**Short problem**
Format the text lines of the records below as a JSON list of strings, one string per line, with blank lines left out. Cover all the records, and leave the pictures out of your answer.
· · · · · · ·
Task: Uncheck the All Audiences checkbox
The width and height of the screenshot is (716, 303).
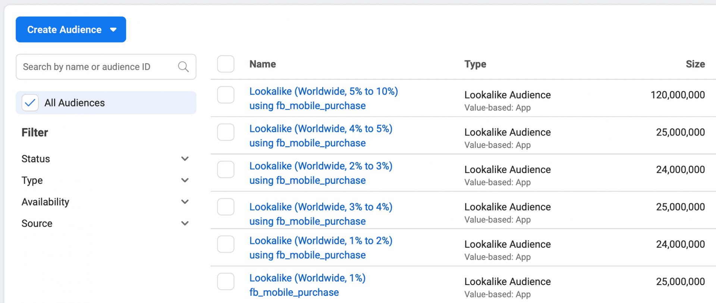Action: (30, 102)
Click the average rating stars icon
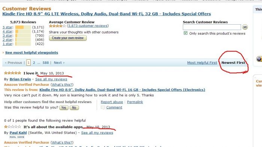262x147 pixels. (x=57, y=26)
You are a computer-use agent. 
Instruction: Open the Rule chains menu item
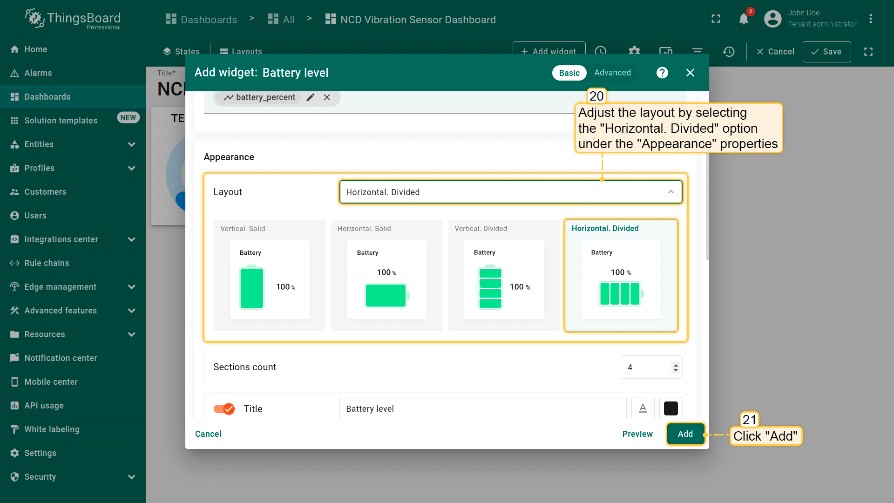point(47,263)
· · · · · · ·
**The completed task**
[
  "Task: Uncheck the All Audiences checkbox",
  "The width and height of the screenshot is (716, 303).",
  "Action: (30, 102)",
  "Click the average rating stars icon",
  "262x147 pixels. (x=57, y=26)",
  "You are a computer-use agent. ",
  "Instruction: Open the Rule chains menu item",
  "point(47,263)"
]